Dataset entries
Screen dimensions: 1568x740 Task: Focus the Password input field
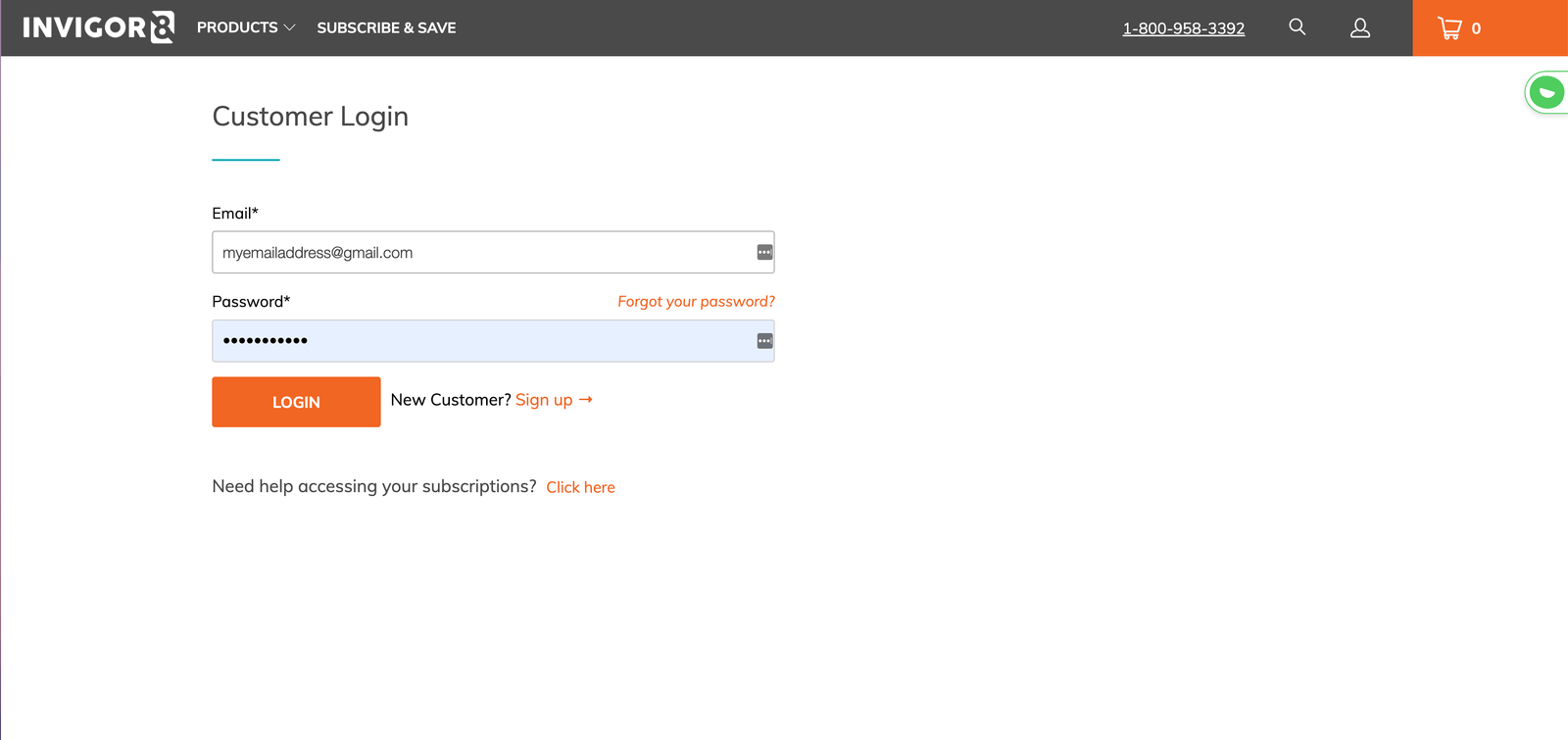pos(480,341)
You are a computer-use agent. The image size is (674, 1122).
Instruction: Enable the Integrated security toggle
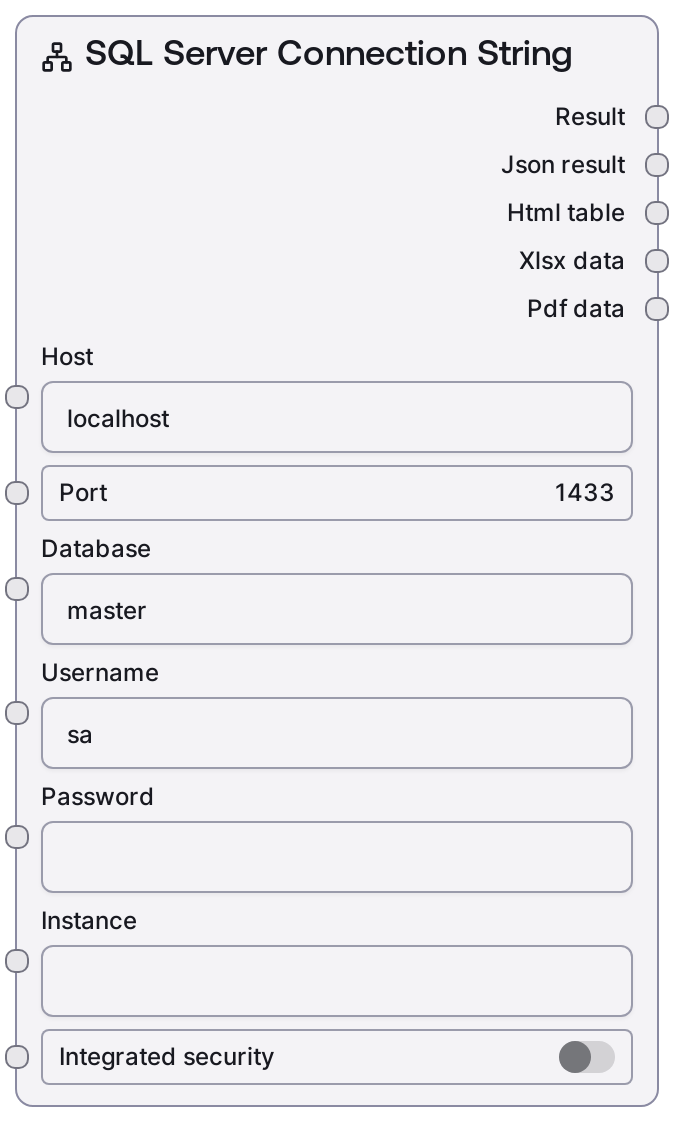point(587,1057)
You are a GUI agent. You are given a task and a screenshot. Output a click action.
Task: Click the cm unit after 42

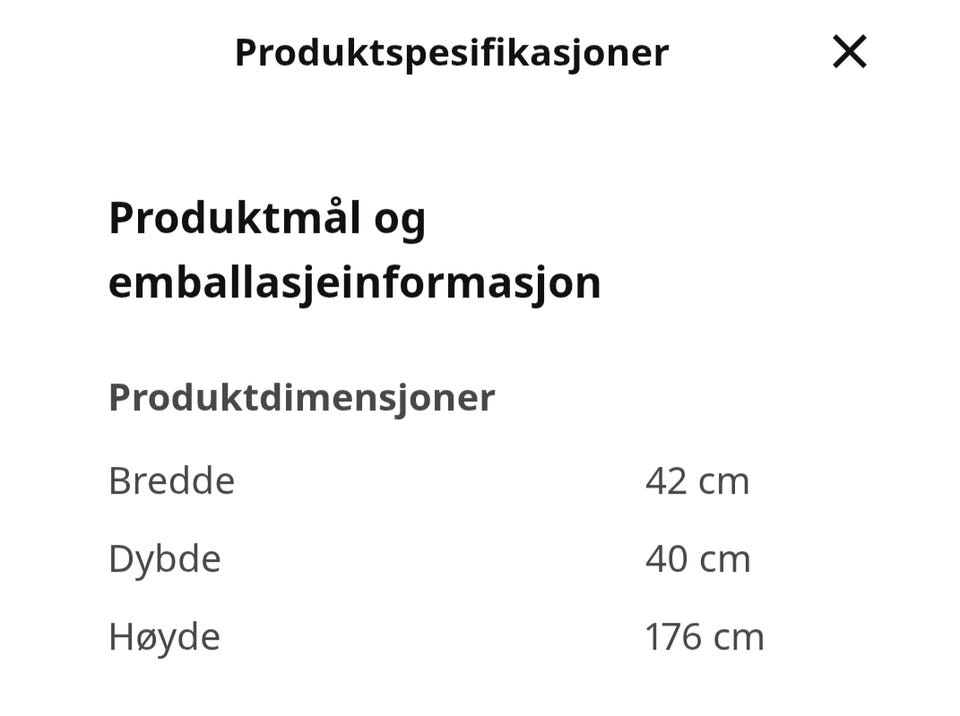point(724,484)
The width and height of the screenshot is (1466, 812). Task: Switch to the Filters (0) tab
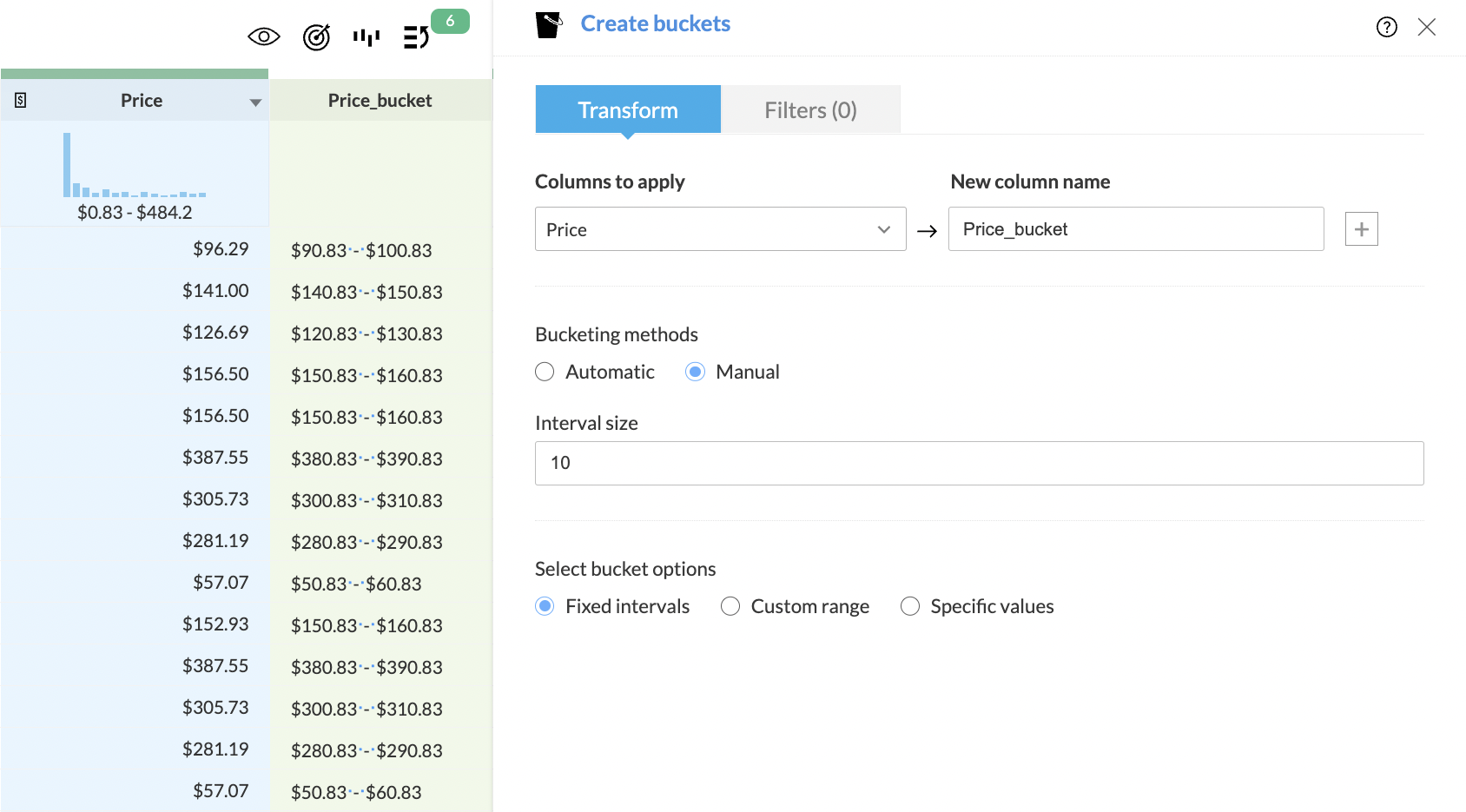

ASSIGNMENT ->
An exact copy of all the data above is required; omit any pictures.

EXPECTED OUTPUT ->
Screen dimensions: 1568x740 Task: Focus the Password input field
pos(480,341)
You are a computer-use agent. The image size is (674, 1122).
Instruction: Enable the Integrated security toggle
point(587,1057)
You are a GUI agent. You are given a task and a screenshot. Output a click action.
Task: Click the cm unit after 42

point(724,484)
The width and height of the screenshot is (1466, 812). Task: Switch to the Filters (0) tab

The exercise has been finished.